▶ **TASK REQUIREMENTS**
Please put the rows into a JSON list of strings, one string per line with blank lines left out, starting with the line that contains "What do you see at coordinates (331, 11)" and going on through the end of the rows.

[Word and item position data]
-------
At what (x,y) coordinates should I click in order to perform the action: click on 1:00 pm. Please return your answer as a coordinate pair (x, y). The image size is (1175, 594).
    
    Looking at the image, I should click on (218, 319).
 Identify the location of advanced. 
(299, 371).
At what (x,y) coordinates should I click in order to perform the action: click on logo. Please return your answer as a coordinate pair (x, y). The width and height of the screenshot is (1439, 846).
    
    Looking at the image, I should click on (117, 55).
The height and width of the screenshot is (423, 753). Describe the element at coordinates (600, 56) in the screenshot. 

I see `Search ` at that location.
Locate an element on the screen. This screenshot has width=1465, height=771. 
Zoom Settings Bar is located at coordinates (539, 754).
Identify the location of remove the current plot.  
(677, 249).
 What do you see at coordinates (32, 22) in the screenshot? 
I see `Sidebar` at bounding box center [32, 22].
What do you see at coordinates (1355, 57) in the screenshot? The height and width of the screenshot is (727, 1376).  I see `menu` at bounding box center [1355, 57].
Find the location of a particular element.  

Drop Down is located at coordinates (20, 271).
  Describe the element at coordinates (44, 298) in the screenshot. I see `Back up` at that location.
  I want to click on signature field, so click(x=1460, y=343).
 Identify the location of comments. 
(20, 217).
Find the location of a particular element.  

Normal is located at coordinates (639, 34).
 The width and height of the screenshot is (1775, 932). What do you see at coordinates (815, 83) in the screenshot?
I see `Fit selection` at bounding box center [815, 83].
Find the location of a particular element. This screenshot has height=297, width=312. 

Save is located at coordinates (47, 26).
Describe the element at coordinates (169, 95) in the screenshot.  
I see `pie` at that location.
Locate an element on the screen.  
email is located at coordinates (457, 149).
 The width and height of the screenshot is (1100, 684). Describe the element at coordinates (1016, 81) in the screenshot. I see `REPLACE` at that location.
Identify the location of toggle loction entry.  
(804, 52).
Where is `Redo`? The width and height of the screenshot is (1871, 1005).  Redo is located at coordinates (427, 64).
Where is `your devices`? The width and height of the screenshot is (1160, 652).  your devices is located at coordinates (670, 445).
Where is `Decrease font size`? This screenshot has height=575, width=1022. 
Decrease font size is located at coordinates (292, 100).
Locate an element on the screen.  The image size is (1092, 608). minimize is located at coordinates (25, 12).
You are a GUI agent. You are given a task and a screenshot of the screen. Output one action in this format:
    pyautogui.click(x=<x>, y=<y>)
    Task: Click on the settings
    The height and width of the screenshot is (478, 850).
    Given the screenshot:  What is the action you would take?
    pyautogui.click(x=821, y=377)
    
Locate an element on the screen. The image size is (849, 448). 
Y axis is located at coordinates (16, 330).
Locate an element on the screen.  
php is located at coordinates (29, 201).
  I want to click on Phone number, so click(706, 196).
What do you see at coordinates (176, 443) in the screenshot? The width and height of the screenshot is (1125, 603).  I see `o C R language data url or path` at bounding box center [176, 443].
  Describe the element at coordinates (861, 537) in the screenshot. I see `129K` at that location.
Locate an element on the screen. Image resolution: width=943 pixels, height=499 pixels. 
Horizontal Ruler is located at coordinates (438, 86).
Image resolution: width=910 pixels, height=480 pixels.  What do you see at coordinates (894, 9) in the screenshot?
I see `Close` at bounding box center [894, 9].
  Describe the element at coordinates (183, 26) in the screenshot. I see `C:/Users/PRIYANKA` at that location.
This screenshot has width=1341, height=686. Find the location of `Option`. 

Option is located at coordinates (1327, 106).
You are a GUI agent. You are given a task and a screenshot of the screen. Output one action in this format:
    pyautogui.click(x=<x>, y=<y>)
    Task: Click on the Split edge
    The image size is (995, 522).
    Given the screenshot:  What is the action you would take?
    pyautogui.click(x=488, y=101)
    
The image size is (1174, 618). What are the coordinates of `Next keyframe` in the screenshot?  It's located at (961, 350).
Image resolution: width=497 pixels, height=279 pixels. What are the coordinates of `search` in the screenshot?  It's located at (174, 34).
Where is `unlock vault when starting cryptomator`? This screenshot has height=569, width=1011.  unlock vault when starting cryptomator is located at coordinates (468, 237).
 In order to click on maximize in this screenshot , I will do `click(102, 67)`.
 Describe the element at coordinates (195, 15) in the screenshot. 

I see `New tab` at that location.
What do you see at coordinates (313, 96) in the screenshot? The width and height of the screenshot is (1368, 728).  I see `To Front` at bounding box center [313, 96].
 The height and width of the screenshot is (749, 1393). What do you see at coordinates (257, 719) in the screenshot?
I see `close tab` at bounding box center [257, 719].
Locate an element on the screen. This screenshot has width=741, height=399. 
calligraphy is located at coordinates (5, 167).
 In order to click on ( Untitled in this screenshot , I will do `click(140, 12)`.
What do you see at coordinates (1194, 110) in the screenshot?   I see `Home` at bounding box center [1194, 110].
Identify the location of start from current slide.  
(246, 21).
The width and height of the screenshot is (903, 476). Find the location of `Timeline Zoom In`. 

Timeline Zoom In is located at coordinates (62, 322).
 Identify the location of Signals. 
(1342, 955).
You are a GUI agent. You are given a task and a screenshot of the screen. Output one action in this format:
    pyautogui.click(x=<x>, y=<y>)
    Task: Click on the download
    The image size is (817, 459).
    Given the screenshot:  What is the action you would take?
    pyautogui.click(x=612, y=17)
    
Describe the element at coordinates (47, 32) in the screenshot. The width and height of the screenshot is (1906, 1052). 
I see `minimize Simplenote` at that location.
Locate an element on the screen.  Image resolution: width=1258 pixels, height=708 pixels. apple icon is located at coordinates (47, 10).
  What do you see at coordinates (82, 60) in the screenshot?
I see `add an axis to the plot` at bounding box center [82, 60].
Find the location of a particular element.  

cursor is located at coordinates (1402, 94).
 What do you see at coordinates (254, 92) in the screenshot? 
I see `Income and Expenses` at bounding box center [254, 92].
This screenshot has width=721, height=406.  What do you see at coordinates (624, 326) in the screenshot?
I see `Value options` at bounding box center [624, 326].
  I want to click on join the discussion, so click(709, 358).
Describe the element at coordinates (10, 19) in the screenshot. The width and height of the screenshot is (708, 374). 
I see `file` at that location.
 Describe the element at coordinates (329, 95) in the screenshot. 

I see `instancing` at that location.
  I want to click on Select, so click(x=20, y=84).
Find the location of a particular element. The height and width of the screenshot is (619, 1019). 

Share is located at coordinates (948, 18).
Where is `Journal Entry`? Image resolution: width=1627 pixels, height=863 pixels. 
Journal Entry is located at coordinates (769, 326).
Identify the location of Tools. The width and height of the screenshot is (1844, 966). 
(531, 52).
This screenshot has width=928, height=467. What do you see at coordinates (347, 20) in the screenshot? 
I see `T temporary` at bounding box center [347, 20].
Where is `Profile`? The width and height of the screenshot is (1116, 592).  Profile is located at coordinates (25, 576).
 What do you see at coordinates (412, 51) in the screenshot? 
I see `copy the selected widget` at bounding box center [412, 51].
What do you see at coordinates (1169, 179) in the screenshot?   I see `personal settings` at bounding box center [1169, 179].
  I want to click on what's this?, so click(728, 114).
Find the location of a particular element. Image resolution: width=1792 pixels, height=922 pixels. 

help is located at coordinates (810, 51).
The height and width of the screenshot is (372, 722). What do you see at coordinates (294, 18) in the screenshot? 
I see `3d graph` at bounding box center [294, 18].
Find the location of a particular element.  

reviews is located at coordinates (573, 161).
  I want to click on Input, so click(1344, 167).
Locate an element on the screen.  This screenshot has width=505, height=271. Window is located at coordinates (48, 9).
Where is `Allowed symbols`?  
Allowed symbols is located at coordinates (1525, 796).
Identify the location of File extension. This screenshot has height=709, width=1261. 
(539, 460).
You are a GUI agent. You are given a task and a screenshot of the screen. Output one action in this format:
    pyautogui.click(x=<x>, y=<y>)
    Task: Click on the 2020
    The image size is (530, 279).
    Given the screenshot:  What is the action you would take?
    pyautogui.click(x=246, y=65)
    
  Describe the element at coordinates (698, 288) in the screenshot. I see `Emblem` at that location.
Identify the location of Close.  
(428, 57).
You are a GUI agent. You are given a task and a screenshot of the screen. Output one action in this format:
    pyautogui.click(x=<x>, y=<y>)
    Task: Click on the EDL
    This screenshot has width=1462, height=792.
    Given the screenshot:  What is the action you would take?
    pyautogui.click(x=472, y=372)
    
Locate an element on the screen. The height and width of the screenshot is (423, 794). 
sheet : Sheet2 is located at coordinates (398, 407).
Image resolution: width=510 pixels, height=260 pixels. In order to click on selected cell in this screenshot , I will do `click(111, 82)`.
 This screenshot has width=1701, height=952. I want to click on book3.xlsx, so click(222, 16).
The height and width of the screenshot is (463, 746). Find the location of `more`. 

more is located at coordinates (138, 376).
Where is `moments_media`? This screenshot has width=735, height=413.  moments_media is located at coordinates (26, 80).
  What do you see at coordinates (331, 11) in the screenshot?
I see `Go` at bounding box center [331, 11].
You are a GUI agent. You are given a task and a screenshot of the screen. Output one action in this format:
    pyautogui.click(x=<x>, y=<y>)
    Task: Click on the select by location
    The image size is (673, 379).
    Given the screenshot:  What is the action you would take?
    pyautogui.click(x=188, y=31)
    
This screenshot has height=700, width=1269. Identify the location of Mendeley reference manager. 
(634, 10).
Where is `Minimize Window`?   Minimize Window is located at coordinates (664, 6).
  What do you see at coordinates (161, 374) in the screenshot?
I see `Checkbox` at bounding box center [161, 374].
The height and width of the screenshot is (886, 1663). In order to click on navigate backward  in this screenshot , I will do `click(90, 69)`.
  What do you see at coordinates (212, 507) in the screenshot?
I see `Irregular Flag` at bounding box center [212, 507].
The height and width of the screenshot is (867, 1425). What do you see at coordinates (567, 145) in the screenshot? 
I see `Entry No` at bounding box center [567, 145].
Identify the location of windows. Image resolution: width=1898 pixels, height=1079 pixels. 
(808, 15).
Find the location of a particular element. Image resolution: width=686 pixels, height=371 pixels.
-------
▶ **RESULT FOR THIS EXERCISE**
[
  "  What do you see at coordinates (331, 11) in the screenshot?",
  "I see `Go` at bounding box center [331, 11].",
  "You are a GUI agent. You are given a task and a screenshot of the screen. Output one action in this format:",
  "    pyautogui.click(x=<x>, y=<y>)",
  "    Task: Click on the select by location",
  "    The image size is (673, 379).",
  "    Given the screenshot:  What is the action you would take?",
  "    pyautogui.click(x=188, y=31)",
  "This screenshot has height=700, width=1269. Identify the location of Mendeley reference manager. ",
  "(634, 10).",
  "Where is `Minimize Window`?   Minimize Window is located at coordinates (664, 6).",
  "  What do you see at coordinates (161, 374) in the screenshot?",
  "I see `Checkbox` at bounding box center [161, 374].",
  "The height and width of the screenshot is (886, 1663). In order to click on navigate backward  in this screenshot , I will do `click(90, 69)`.",
  "  What do you see at coordinates (212, 507) in the screenshot?",
  "I see `Irregular Flag` at bounding box center [212, 507].",
  "The height and width of the screenshot is (867, 1425). What do you see at coordinates (567, 145) in the screenshot? ",
  "I see `Entry No` at bounding box center [567, 145].",
  "Identify the location of windows. Image resolution: width=1898 pixels, height=1079 pixels. ",
  "(808, 15).",
  "Find the location of a particular element. Image resolution: width=686 pixels, height=371 pixels."
]